Ganna Walska Lotusland is a garden that was created by a Polish opera singer and socialite names Ganna Walska. She bought the property in 1941 and spent the next 43 years planting the gardens. She died in 1984. The gardens opened to the public in 1993. You must make a reservation for one of their twice-daily tours in order to visit.

Santa Barbara has a Mediterranean climate, making it possible to grow a wide variety of plants. Most, or at least many, of the plants are exotic species from around the world. The gardens have some of the world's best collections of cycads, cacti, palms and euphorbias. They also have nine bronze sculptures of giant ants done by Susan P. Cochran, which looked nice in the flower beds around the parking lot but I was told they'd be leaving soon. The tour lasted about two hours.

I then drove to the Museum of Contemporary Art aka MOCA. The museum has two locations that are within walking distance of each other. I parked in the garage in the Walt Disney Concert Hall.
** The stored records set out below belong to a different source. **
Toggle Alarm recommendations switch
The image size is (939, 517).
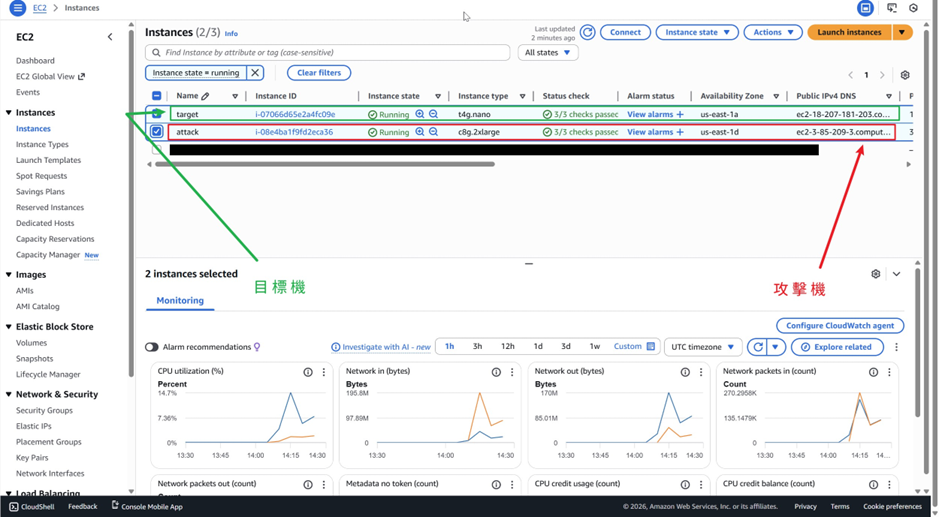point(152,347)
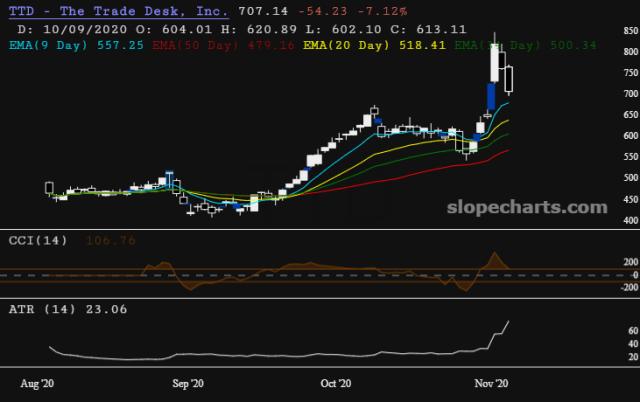640x402 pixels.
Task: Click the tall blue candle near November
Action: [x=491, y=96]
I got to see some of the interior of the building as I exited on my way to the MOCA Grand Avenue, which is on the next block.

Most of the museum is taken up by pieces from their permanent collection. The museum is fairly large but so are many of the works on display so the total number of works shown is probably only about 200 with about a third of that being a series of photographs. There were a few works I liked, such as a large Jackson Pollack painting and a Pae White piece called Der Werks, which is a bunch of strings above a hallway that give an interesting optical effect as you walk under them.
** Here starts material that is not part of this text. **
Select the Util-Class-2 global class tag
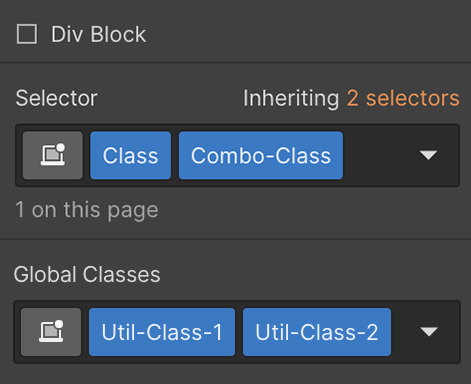 [x=317, y=332]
I then walked over to the Geffen Contemporary at MOCA where they have a temporary exhibition called Art In the Streets, which is a show about graffiti art. I didn't care for much of it but they had a section on Banksy that I liked a lot and a section on Keith Haring that I also enjoyed. There were also a couple cars with fabulous paint jobs. At least one of the cars was done by someone who goes by the name Mister Cartoon. If the other one was done by someone else, I've forgotten who it was.  The section on hobo art and some of the videos were also interesting.

I walked back to my car to get my camera. I found out I had to get out of the garage immediately or I'd have to pay a lot more, so I left. I tried to find street parking, with no success. It got late enough that I decided I had better skip the pictures and head for my dinner reservation.
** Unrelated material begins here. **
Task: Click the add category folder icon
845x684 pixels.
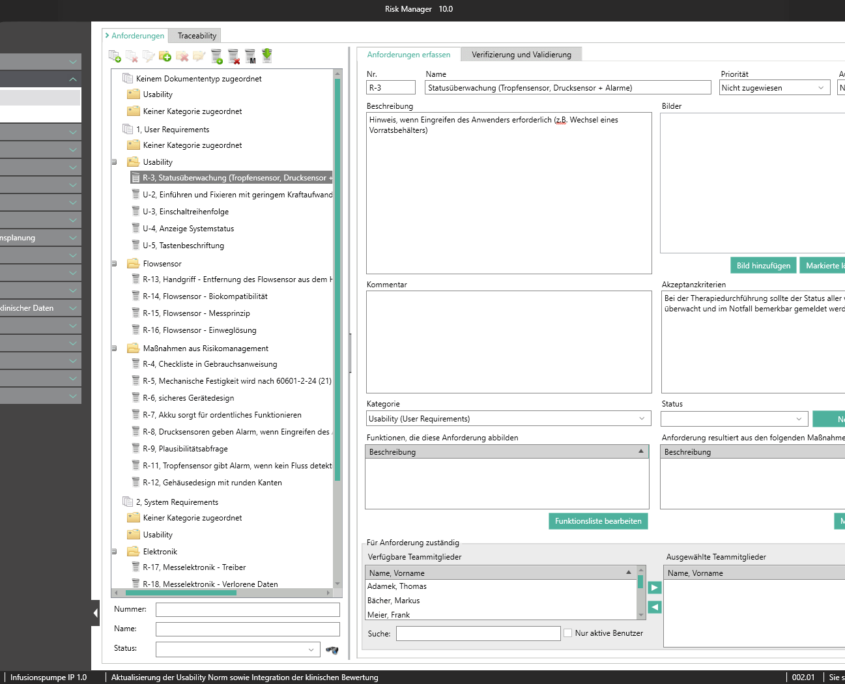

I was back at the Bazaar for dinner, again. There are several restaurants within The Bazaar. This time I went to Saam. The Bazaar is one of Jose Andres' restaurants. When I planned my trip was not on Restaurant Magazine's World's Best Restaurants list for 2010 but it was added in 2011 at number 85. Jose Andres trained with Ferran Adria at El Bulli, for many years considered the best restaurant in the world, and the two are currently teaching a course at Harvard in modernist cuisine.

Minibar in Washington, DC is the first of Jose Andres' restaurants to serve a meal in a similar style to El Bulli. Saam is the second. At Minibar the six customers are all seated together at the bar. The chefs make the food behind the bar and everyone is served at the same time. The menu changes but is around 30 to 35 small courses. At Saam you are seated at your own table and different tables arrive at different times. The food is made out of sight in the kitchen. To be able to seat and serve people in this more traditional way the number of courses has been reduced to 22.

I had previously requested a couple vegetarian substitutions but, otherwise, ate the standard menu. There were a couple courses that were just good. The rest were excellent. While I think Minibar was better ,I liked Saam a lot. Of the restaurants I've been to on this trip, I'd say Minibar was the best and Saam second best.